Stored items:
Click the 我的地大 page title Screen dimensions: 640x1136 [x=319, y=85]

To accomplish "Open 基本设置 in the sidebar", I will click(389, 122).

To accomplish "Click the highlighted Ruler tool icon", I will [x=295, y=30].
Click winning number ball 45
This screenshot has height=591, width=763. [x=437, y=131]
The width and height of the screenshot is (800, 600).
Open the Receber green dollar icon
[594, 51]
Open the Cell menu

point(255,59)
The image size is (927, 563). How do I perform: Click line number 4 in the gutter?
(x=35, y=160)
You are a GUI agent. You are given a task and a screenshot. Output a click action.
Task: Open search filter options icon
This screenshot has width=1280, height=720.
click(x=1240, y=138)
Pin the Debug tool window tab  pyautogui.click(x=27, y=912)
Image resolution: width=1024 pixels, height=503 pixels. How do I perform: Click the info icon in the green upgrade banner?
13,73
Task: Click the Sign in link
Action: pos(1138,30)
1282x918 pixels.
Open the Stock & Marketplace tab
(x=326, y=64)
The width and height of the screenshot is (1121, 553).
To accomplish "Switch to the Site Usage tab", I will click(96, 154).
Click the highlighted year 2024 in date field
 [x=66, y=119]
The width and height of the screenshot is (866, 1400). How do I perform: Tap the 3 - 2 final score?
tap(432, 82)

### Activity
Above are the records; repeat exactly the lines from the one holding "Open the Receber green dollar icon" down to the one holding "Task: Open search filter options icon", end lines included.

### Response to the task
Open the Receber green dollar icon
[594, 51]
Open the Cell menu

point(255,59)
The image size is (927, 563). How do I perform: Click line number 4 in the gutter?
(x=35, y=160)
You are a GUI agent. You are given a task and a screenshot. Output a click action.
Task: Open search filter options icon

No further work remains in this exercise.